I am the perpetual optimist, and would like to think that people will be held responsible for their actions, and am thinking (wishing??) that there will be repercussions for those who bought things beyond their means and the greedy folk who lent to them knowing there would be no hope of repayment. I am thinking repercussions such as losing the house and jail time or major fines for fraud (depending upon the extent by the individual).
Just what the hell can you do now?
Become a subject of the Grimaldis? Try San Miguel Allende?
Bruce,
Argentina is nice, the currency exchange is good, food is good.
Yah, there will probably be a bailout of the banks. I don't know if there is a 'right' way to do it, but I hope that however it works out, the executives of the failing institutions get held accountable in some way.

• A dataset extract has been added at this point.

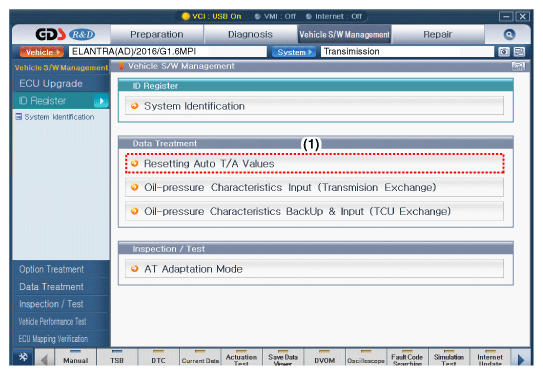The image size is (543, 375).
Task: Switch to the Repair tab
Action: (x=438, y=34)
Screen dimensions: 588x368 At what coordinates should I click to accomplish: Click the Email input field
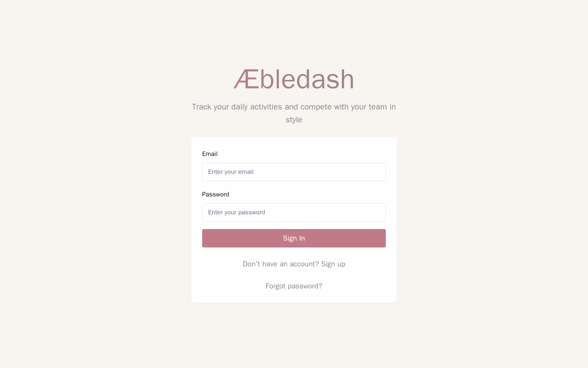294,172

For instance, for subprime lenders, I'd like major stakeholders with influence on operations to be held personally responisible from any moneys they have recieved from stock sales. Never going to happen, but it just bugs me that a##wipes sat there selling off their stock for millions of dollars while saying "All is well!" until their companies tanked this year. They purposefully used a bad business plan to make massive short term profits at the expense of long term viability of the company, and they knew it. That smacks of stock manipulation on a grand scale.
After having visited much of eastern Oregon over the weekend (and actually seeing some SUN!) I'm feeling much more positive these days! So positive in fact that I'll go so far as to say a bail-out isn't going to happen. At least not on a scale FB's and FL's (lenders) desperately need to see.
The only thing I can possibly see actually working is to create programs where FB's on the verge of default are allowed to do some kind of "exchange of collateral" where their neg. equity is rolled over to a loan they CAN afford (just w/an extra 10 years or so tacked on).
Of course none of this can take place without a reduction in FICO score so lenders may be able re-coup some of their losses through higher int. from FB's other forms of credito (auto loans, plastic etc.)
As per the FDIC spokesperson (thus far) the SPMD (Sub Prime MeltDown) has been "an earnings event" NOT a regulatory event! It's just hard for me to imagine any kind of a "quick turnaround" for RE b/c they have a solid percentage of their potential buyers addicted to "Zero Down" howmuchamonth financing platforms and coming away from their closing w/ZIP and/or a short sale who will have the down payment to re-ignite sales on the other end?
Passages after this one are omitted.